Son muchos los personajes memorables que pueblan El balcón en invierno, todos ellos dotados de vida, como hechos del barro de la memoria y alentados con el talento literario y la sensibilidad de Landero; gentes “que civilizaron tierras bravías”, que construyeron sus propias casas con los materiales que le arrancaron a la tierra, que sabían cómo encauzar el agua hasta el sembrado y cómo esparcir la semilla, que alrededor de la lumbre contaban historias y transmitían saberes no escritos. Y cuando el narrador necesita saber, en el presente, acerca de la infancia y juventud de su madre nonagenaria, y le pregunta una y otra vez, ella, que tanto gusta de hablar con su hijo escritor de otras muchas cosas, de sí misma nada cuenta, “no porque no se acuerde o no quiera contarlo, sino porque su vida no le parece interesante”.

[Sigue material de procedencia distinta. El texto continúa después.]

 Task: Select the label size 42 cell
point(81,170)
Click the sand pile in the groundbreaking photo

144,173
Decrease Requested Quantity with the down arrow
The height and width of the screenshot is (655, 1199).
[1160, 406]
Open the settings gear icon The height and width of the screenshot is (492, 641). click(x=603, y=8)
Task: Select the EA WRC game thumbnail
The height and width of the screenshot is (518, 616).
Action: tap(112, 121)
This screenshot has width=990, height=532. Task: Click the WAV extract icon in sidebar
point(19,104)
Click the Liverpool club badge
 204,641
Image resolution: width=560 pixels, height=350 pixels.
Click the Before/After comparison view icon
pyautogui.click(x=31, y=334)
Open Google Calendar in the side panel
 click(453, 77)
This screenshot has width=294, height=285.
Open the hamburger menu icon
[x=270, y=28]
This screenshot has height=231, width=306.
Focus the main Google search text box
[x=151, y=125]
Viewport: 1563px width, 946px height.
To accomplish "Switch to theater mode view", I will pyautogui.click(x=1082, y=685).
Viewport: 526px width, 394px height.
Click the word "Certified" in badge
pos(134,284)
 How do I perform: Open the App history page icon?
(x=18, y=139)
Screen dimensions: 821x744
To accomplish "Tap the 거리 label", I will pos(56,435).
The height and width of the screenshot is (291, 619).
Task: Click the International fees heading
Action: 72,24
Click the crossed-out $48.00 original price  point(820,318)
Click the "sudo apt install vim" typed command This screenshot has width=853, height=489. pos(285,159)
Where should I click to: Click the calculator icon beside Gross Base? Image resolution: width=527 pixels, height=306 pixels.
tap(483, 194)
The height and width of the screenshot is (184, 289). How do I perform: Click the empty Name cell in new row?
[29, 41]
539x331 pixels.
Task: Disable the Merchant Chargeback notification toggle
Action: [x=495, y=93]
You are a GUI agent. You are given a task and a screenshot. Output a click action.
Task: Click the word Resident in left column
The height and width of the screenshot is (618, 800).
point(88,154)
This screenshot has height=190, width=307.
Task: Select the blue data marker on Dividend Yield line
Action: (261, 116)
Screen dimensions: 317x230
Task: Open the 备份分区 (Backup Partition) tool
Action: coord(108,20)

“Yo no sé de dónde ha sacado esta gente, esta generación infortunada, su temple y entereza”, dice Landero, y también que “Fueron vidas oscuras, anónimas, de las que ya nadie quiere acordarse, aunque fuese al menos para agradecerles los servicios prestados”.
Convencido ahora, rotundamente, por el planteamiento literario de Luis Landero, trato de conciliarlo con el de Belén Gopegui; y llego a la conclusión de que tan necesario como el compromiso con nuestro presente y nuestro futuro, debiera serlo el compromiso con nuestro pasado, o con el pasado de los nuestros, un compromiso de evocación y reconocimiento, porque romper el hilo que nos une a la memoria de quienes nos precedieron –y estamos muy cerca de hacerlo- podría soltarnos de nuestras propias manos y quién sabe si ser fatal.